Now, new evidence suggests the spot isn't just a storm: It acts like a red-hot stove burner that warms the atmosphere above it.
Scientists found the average temperature in the upper atmosphere above the red spot is a sizzling 1,600 degrees Kelvin (about 2,420 degrees Fahrenheit).
Scientists have long wondered why Jupiter's upper atmosphere is so hot.
Jupiter's temperatures are comparable to what we see in Earth's upper atmosphere — which is puzzling because Jupiter is much farther away from the sun than Earth. That distance suggests something besides the sun is warming Jupiter's atmosphere.
"We could see almost immediately that our maximum temperatures at high altitudes were above the Great Red Spot far below — a weird coincidence or a major clue?" James O'Donoghue, lead author of the study, said in a statement.

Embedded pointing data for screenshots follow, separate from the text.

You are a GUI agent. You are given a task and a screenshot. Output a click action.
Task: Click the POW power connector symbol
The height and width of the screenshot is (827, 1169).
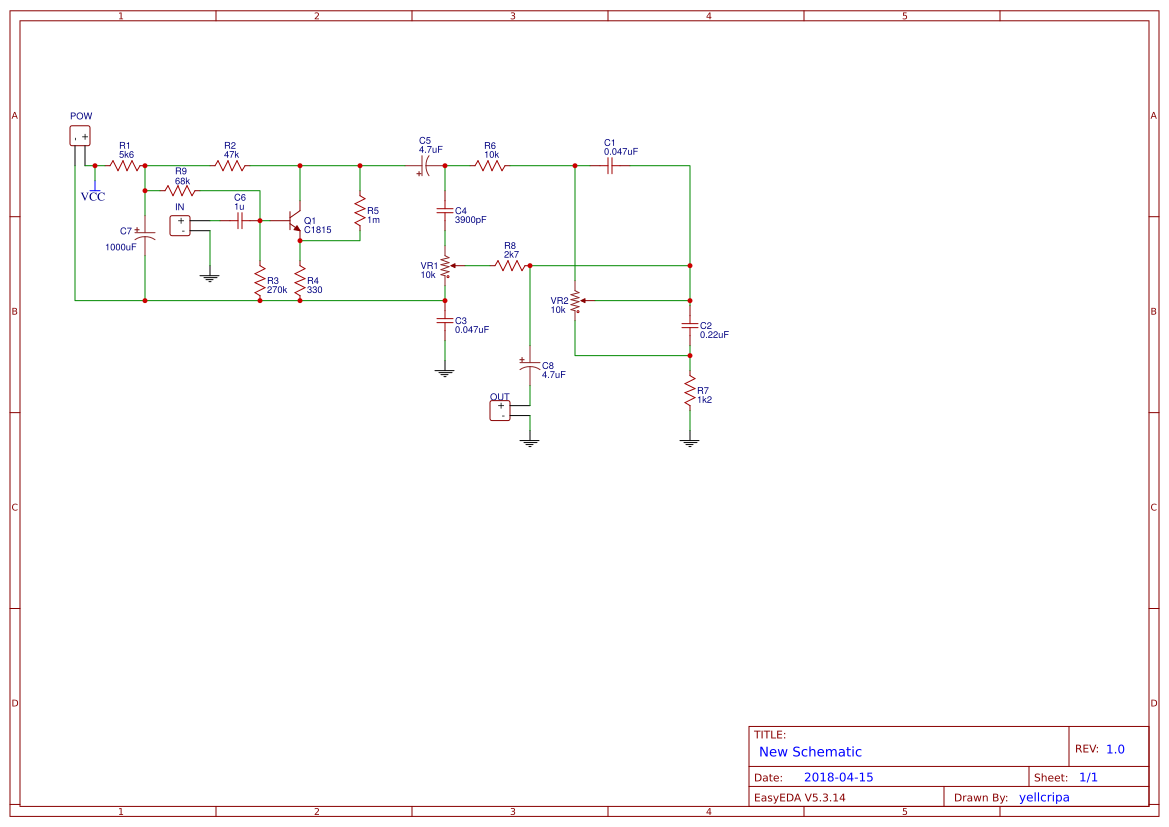pyautogui.click(x=79, y=135)
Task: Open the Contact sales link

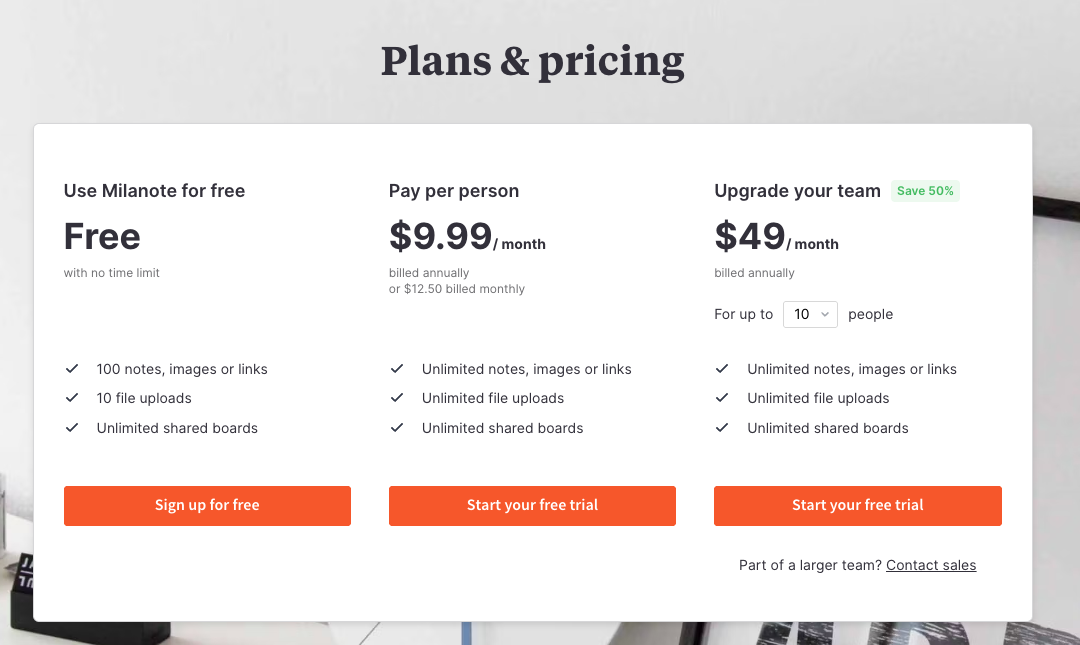Action: click(x=931, y=565)
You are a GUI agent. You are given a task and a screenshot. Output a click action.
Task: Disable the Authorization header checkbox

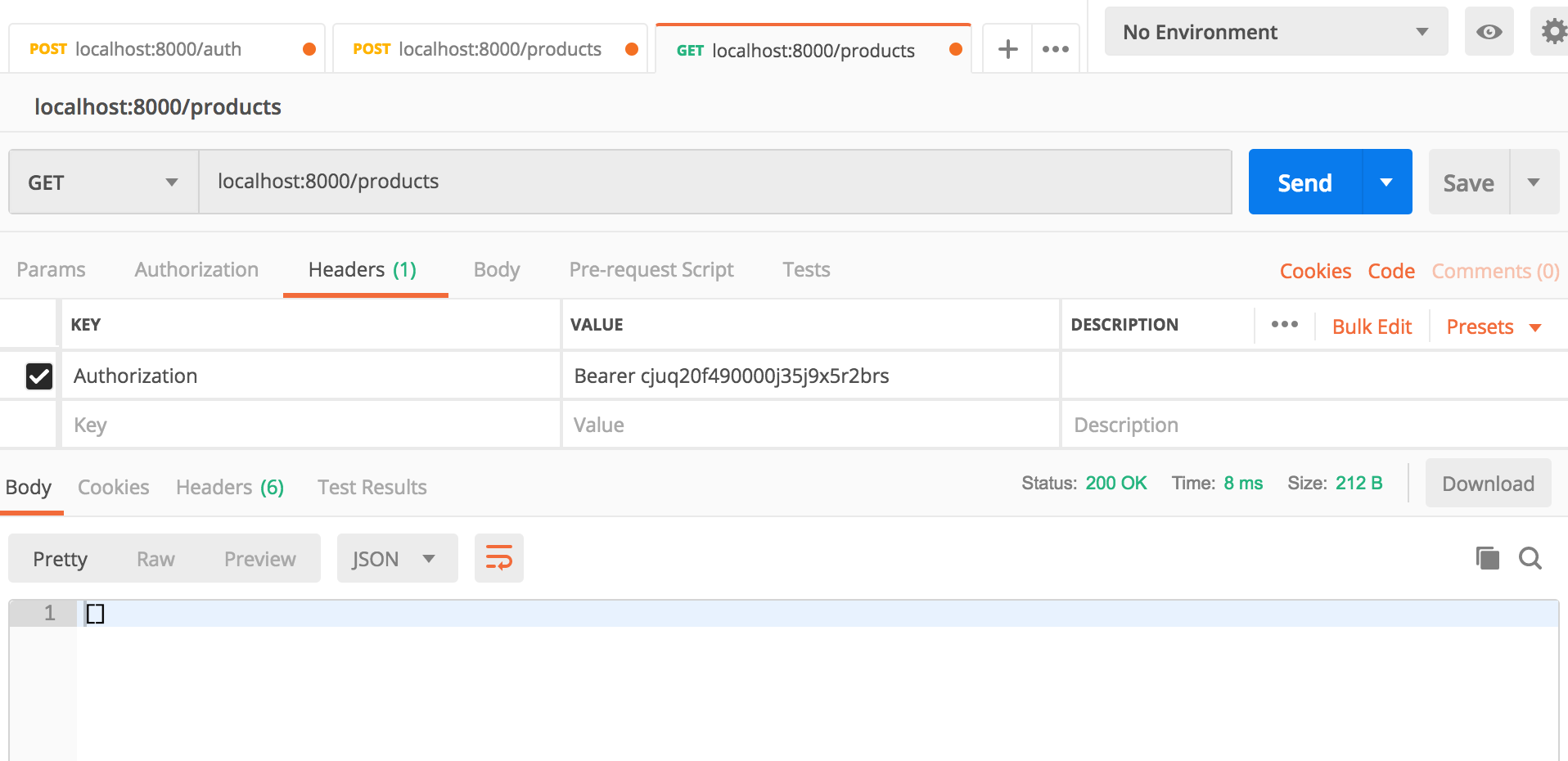[38, 376]
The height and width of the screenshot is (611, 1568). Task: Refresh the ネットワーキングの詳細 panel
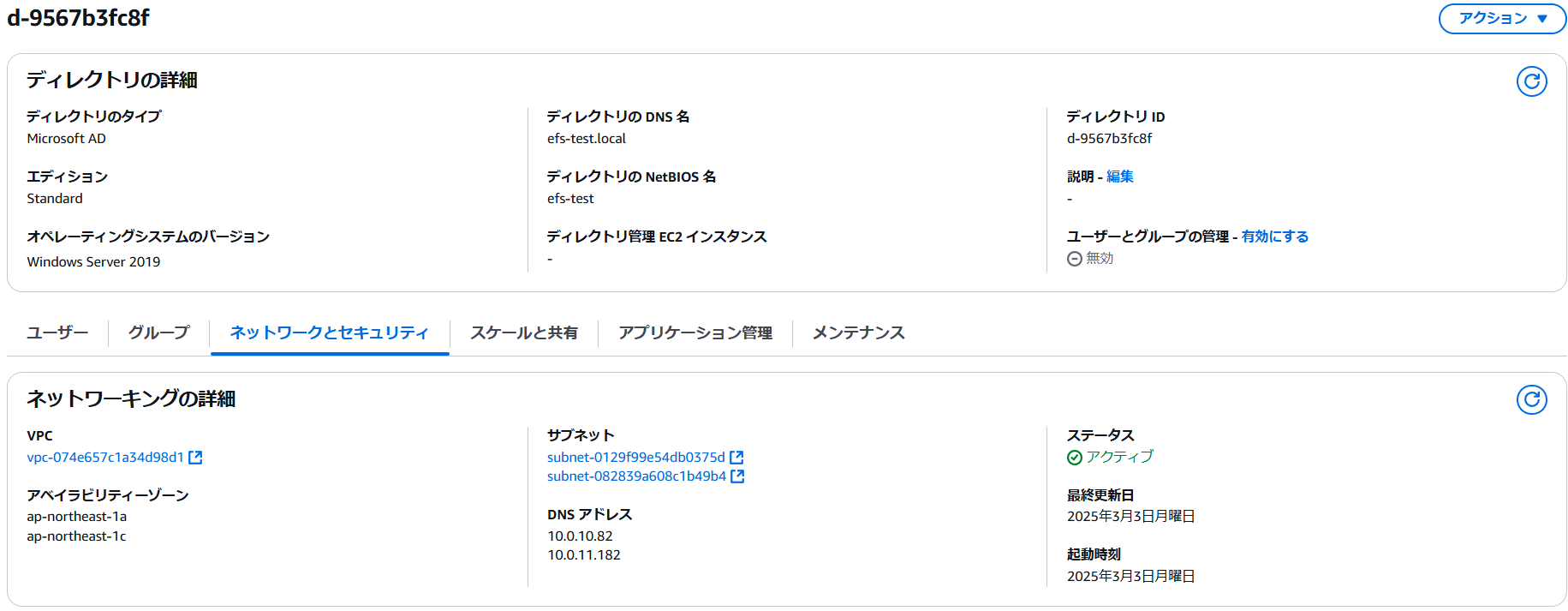point(1531,399)

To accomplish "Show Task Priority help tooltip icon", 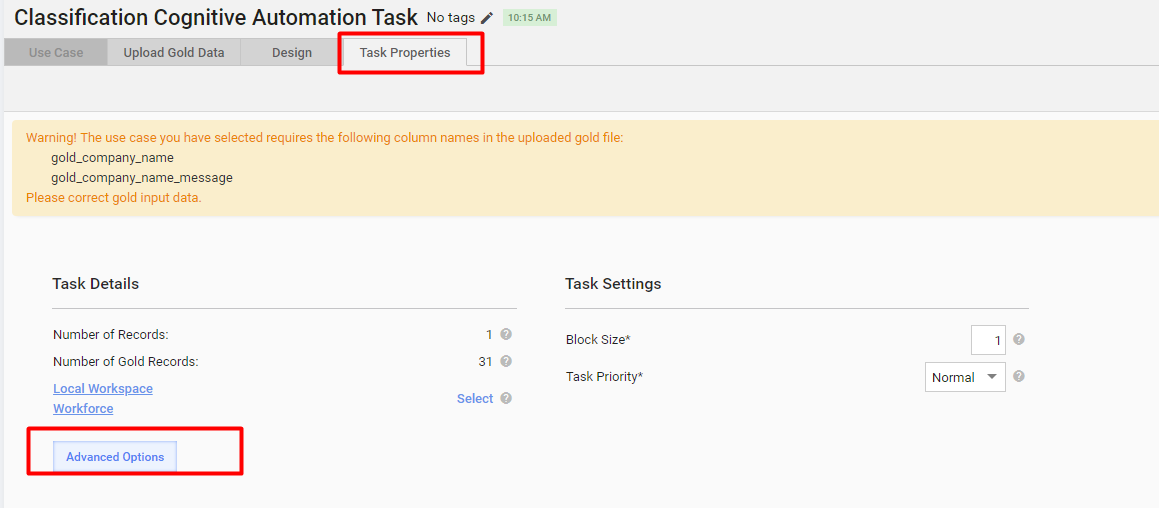I will coord(1019,376).
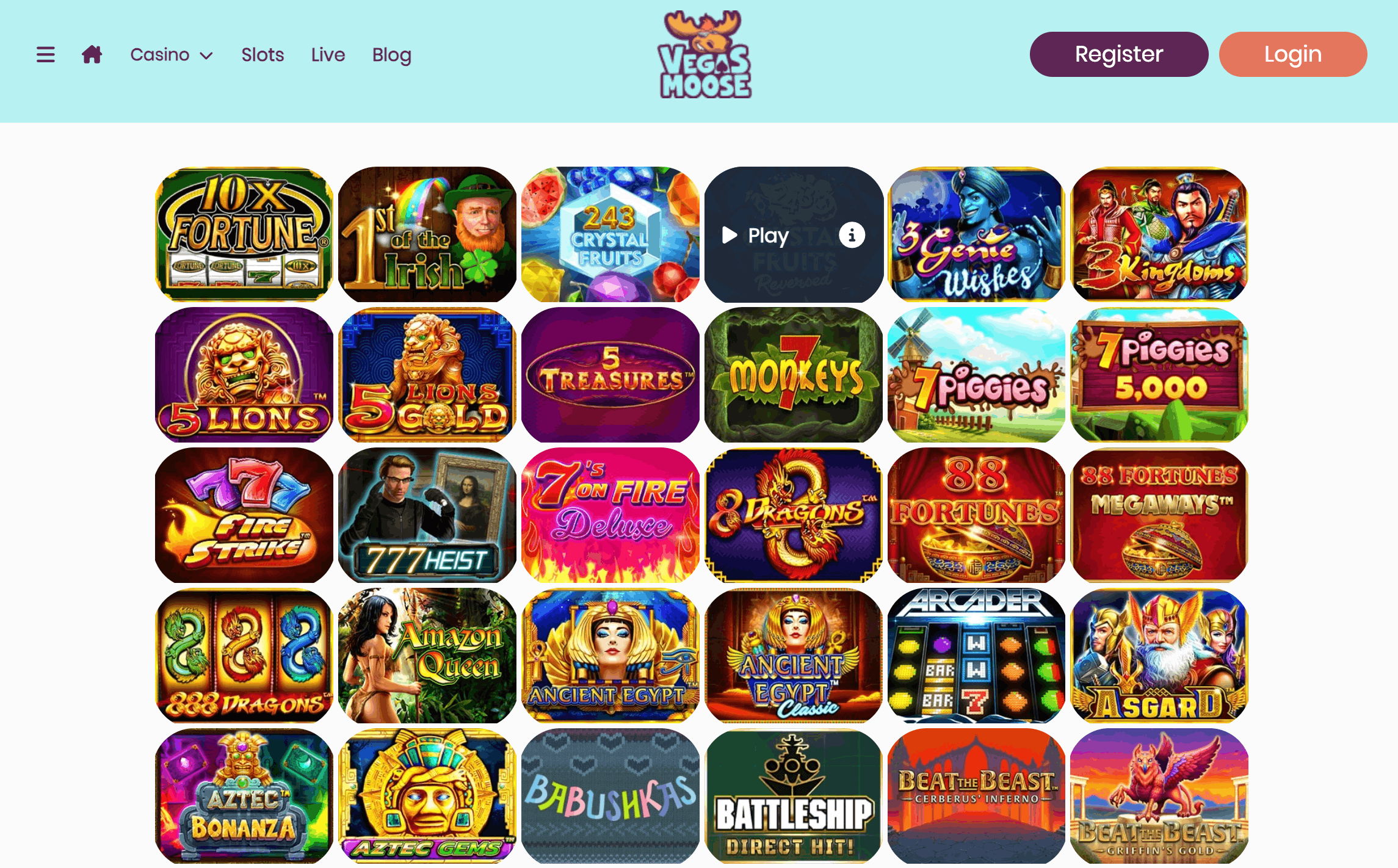Launch the 7 Monkeys game tile
Screen dimensions: 1398x868
794,375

O'Donoghue and his team found evidence that the Great Red Spot generates two types of turbulent energy waves: gravity waves and acoustic waves. These waves produce a lot of heat that warms the atmosphere above the storm.
O'Donoghue and his team found evidence that the Great Red Spot generates two types of turbulent energy waves: gravity waves and acoustic waves.
"The extremely high temperatures observed above the storm appear to be the 'smoking gun' of this energy transfer," O'Donoghue said in the statement. "This tells us that planet-wide heating is a plausible explanation for the 'energy crisis,' a problem in which upper-atmospheric temperatures are measured hundreds of degrees hotter than can be explained by sunlight alone."
We see this same phenomenon on Earth over the Andes Mountains, according to NASA.
The Juno spacecraft that just arrived at Jupiter will get several chances to see the red spot up close over the next few months — and find out even more.